Dejima is a small island in the bay of Nagasaki. It’s a fascinating place  because originally it was a peninsula, and was made into an island to house and contain foreigners during the Edo period, when Japan had no other contact with the outside world. Originally portuguese traders lived there, but it was later taken over by  the Dutch. For 200 years, workers lived on the island, unable to contact other parts of Japan except when, once a year, the controller made a 90 day round trip to Tokyo to report on trade relations. 

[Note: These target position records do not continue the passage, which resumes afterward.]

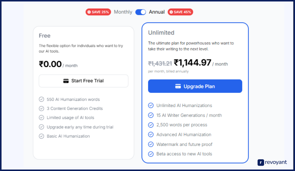Click checkmark beside Watermark and future proof
This screenshot has width=295, height=171.
click(151, 144)
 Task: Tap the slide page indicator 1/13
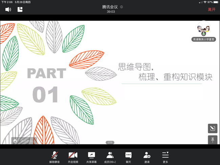coord(110,142)
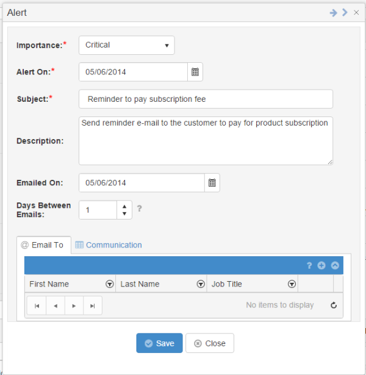Select the Email To tab

click(44, 245)
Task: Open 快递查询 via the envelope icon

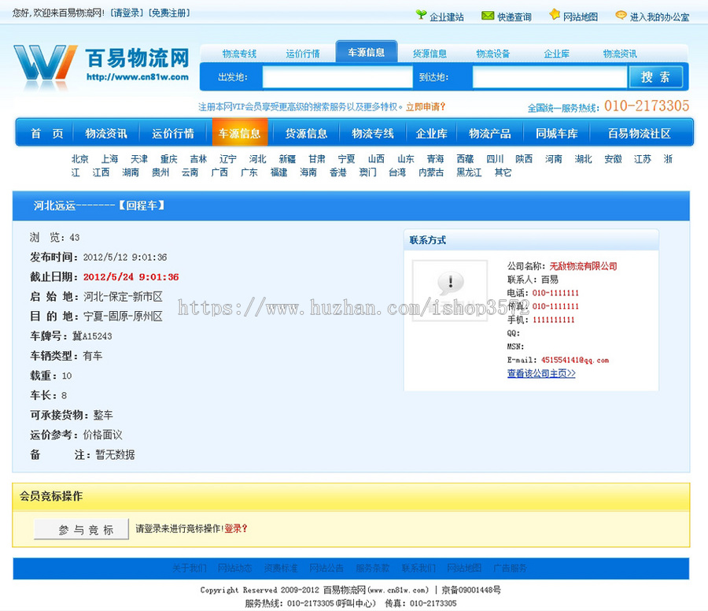Action: click(x=488, y=15)
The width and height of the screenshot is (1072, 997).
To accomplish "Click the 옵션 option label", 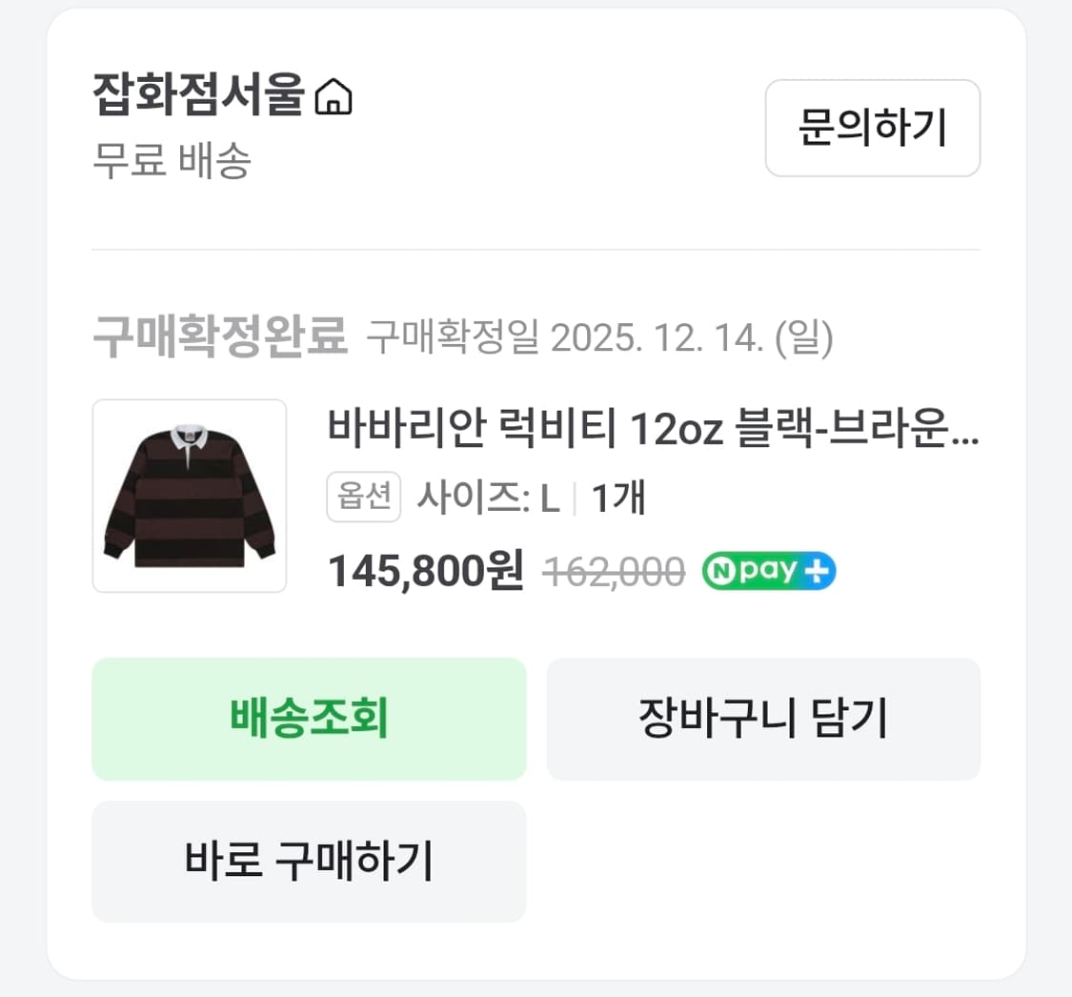I will [362, 497].
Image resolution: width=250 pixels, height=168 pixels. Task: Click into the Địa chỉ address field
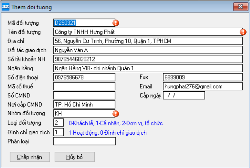coord(148,41)
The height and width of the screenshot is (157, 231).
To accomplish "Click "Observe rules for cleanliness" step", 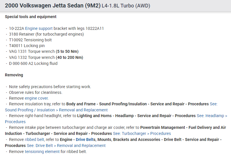I will click(35, 92).
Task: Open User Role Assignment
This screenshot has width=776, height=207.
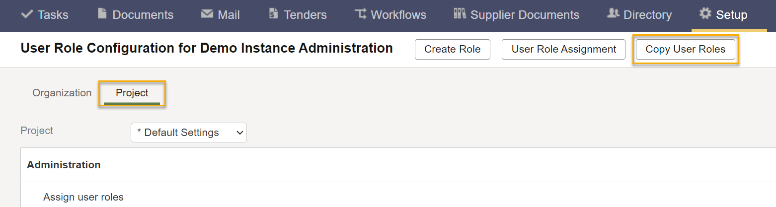Action: click(x=563, y=49)
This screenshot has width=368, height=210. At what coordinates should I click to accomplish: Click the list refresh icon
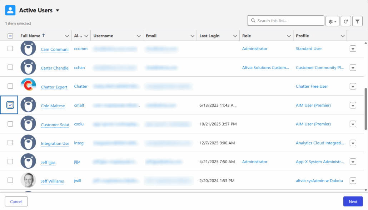345,21
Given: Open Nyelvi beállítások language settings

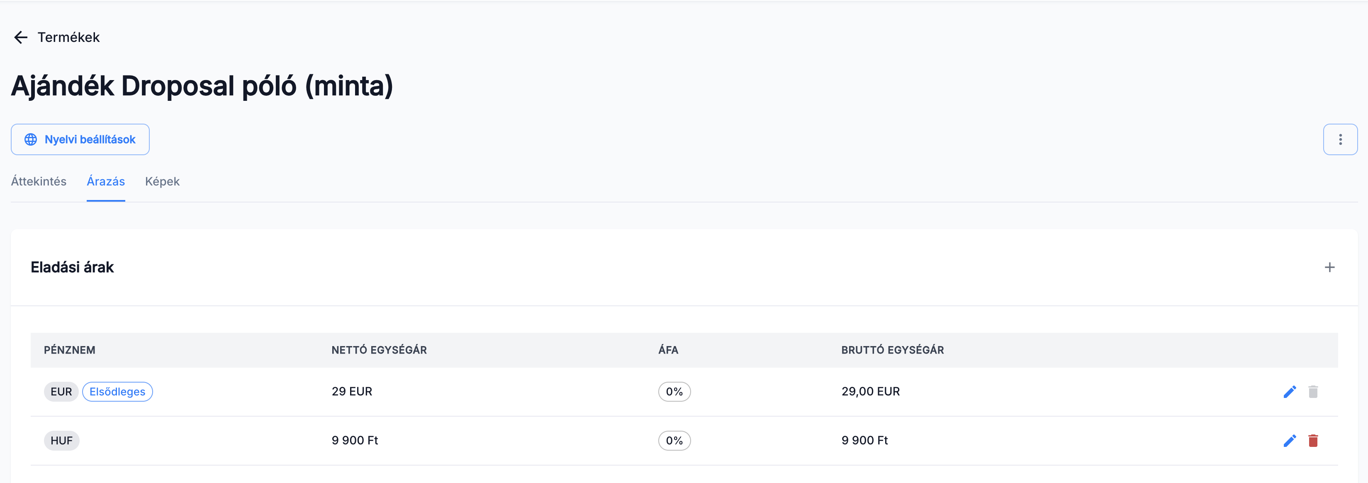Looking at the screenshot, I should click(90, 140).
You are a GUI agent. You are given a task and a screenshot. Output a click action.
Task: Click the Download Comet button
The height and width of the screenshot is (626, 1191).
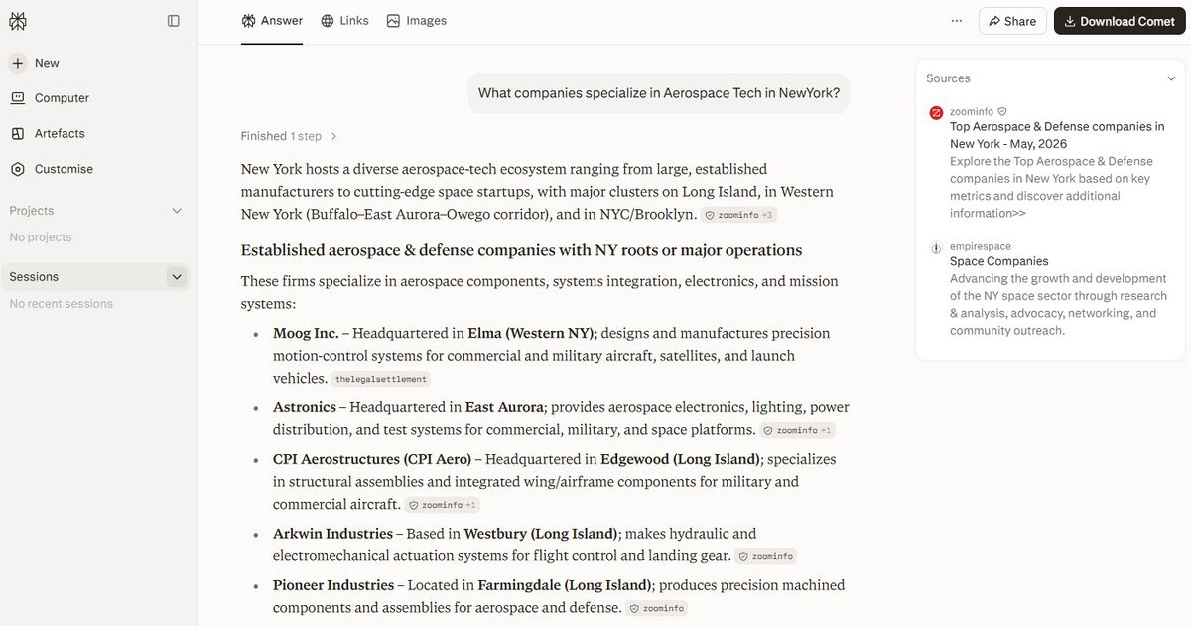point(1120,21)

Now Dejima, which literally means exit island, is a Japanese national historic site, full of reconstructed buildings and exhibits on what life was life for the Dutch traders.  We almost decided to not to visit because of the 500 yen entrance fee (preposterous!) but I am glad we did. If only for the recreation of the controllers house, where I found the perfect wallpaper for my future house.


Wallpaper Love

There was also an exhibit on sweets and games of the period, and Scott’s favourite part was the museum where science and technology of the time was displayed. Because of the portuguese influence on the city, the popular omiyage, gifts to take back home, from Nagasaki is Castella, a portuguese pound cake. We tried it, but to us, it tasted just like omiyage cakes from every other part of Japan – somehow too sweet, and not sweet enough all at the same time.

Tanya oogles the sugar display

Oh well, there was still more Chinese food to try!